*Work task*:
Set down all of the entries below exactly, and omit the pictures.

*Records for this task*:
::::

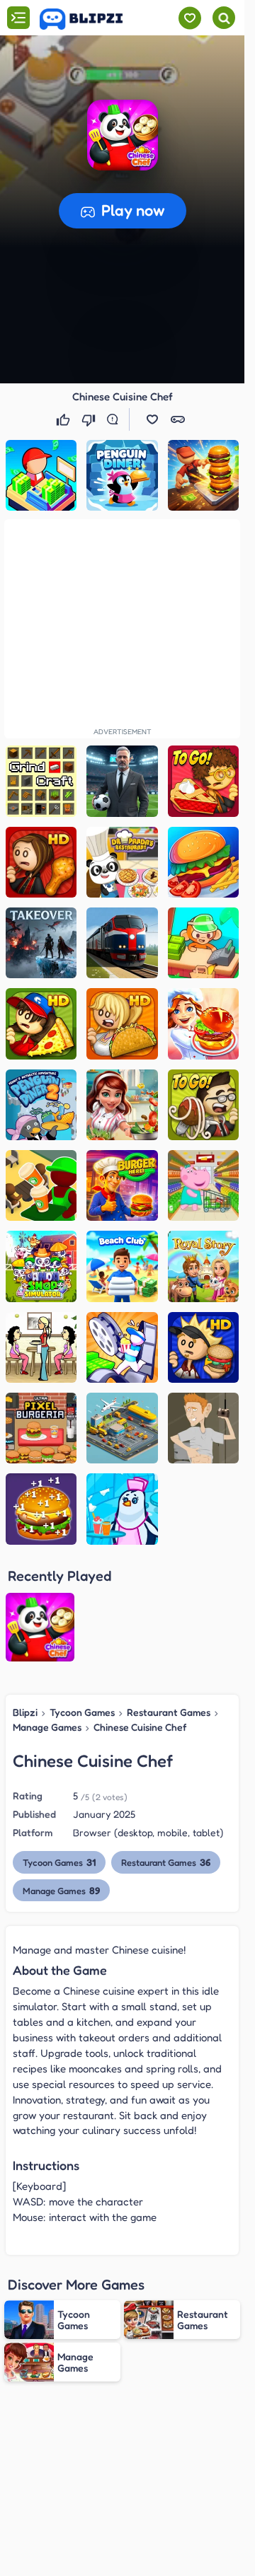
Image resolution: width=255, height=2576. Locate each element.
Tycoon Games (82, 1712)
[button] (122, 135)
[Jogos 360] (91, 19)
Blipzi (25, 1712)
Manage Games (47, 1727)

::::

*Problem solution*:
Image resolution: width=255, height=2576. Locate each element.
Tycoon Games (82, 1712)
[button] (122, 135)
[Jogos 360] (91, 19)
Blipzi (25, 1712)
Manage Games (47, 1727)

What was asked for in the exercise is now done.